▸ **DIRECTIONS**:
A. In the boundary case analysis text, what accuracy did ViT-Base reach on the challenging cases?
B. Decide whether each statement agrees with the boundary case analysis text. Answer yes or no for each, and quote the words from the text that decide it. (i) DermaMamba had an average confidence of 82.3%. (ii) CNN-only approaches reached 66.7% accuracy. (iii) DermaMamba showed the highest uncertainty of all the methods tested.
C. Extend the boundary case analysis text past its last sentence, keeping the same style.

4.6.3. Challenging Boundary Case Analysis
Figure 7 presents a comprehensive analysis of DermaMamba’s performance on challenging boundary cases that represent the most difficult diagnostic scenarios in clinical dermatology. The evaluation demonstrates the model’s superior robustness and uncertainty quantification capabilities when confronted with ambiguous lesions that frequently lead to misdiagnosis in clinical practice.
Superior Performance in High-Difficulty Diagnostic Scenarios: The performance metrics reveal DermaMamba’s exceptional capability in handling challenging cases, achieving 100% accuracy compared to 66.7% for ViT-Base and only 33.3% for CNN-only approaches. Most significantly, DermaMamba maintains high average confidence (82.3%) while simultaneously exhibiting the lowest uncertainty (17.7%) among all the evaluated methods. This combination of high accuracy and low uncertainty is particularly crucial for challenging cases where baseline methods struggle with confidence calibration. The substantial improvement over CNN-only methods (48.9% confidence gap) and meaningful advancement over Med-ViT (8.0% confidence improvement) demonstrates the architectural advantages of dual-branch fusion in ambiguous diagnostic scenarios.

▸ **EXERCISE DATA**:
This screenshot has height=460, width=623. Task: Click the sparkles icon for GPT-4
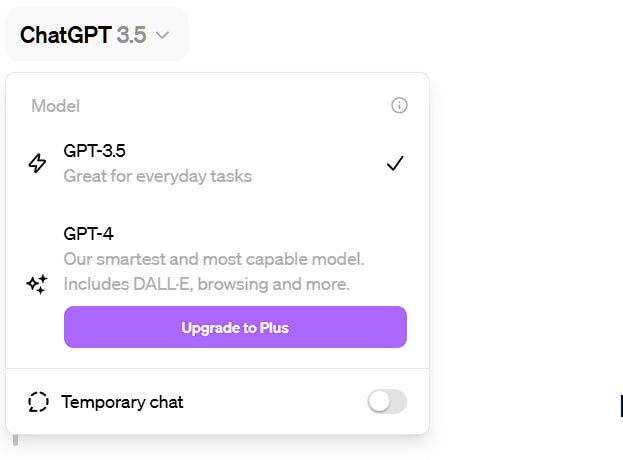click(x=37, y=285)
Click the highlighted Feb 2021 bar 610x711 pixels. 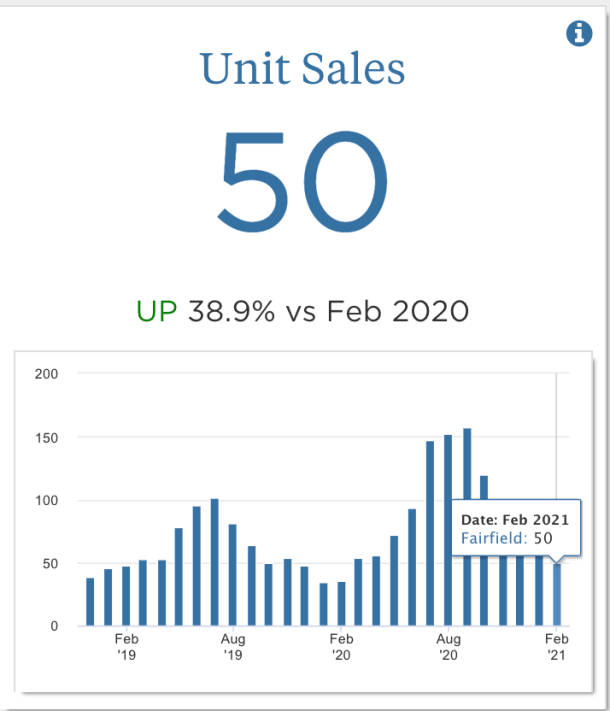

▸ **ANSWERS BELOW**:
A. 66.7%

B.
(i) Yes: "DermaMamba maintains high average confidence (82.3%)"
(ii) No: "only 33.3% for CNN-only approaches"
(iii) No: "exhibiting the lowest uncertainty (17.7%) among all the evaluated methods"

C.
Robust Uncertainty Quantification and Risk Assessment: The uncertainty analysis reveals DermaMamba’s superior ability to provide reliable confidence estimates across varying case difficulties. While baseline methods show significant uncertainty (CNN-only: 35.0%, ViT-Base: 34.7%), DermaMamba achieves 17.7% average uncertainty, representing a 49% reduction compared to traditional approaches. The confidence calibration plot demonstrates near-perfect alignment with the ideal calibration line, indicating that DermaMamba’s predicted confidence scores accurately reflect actual performance. This calibration quality is essential for clinical deployment, where unreliable confidence estimates can lead to inappropriate clinical decisions. The model’s ability to maintain consistent performance across the difficulty spectrum (0.79–0.85 confidence range) suggests robust generalization to diverse challenging scenarios.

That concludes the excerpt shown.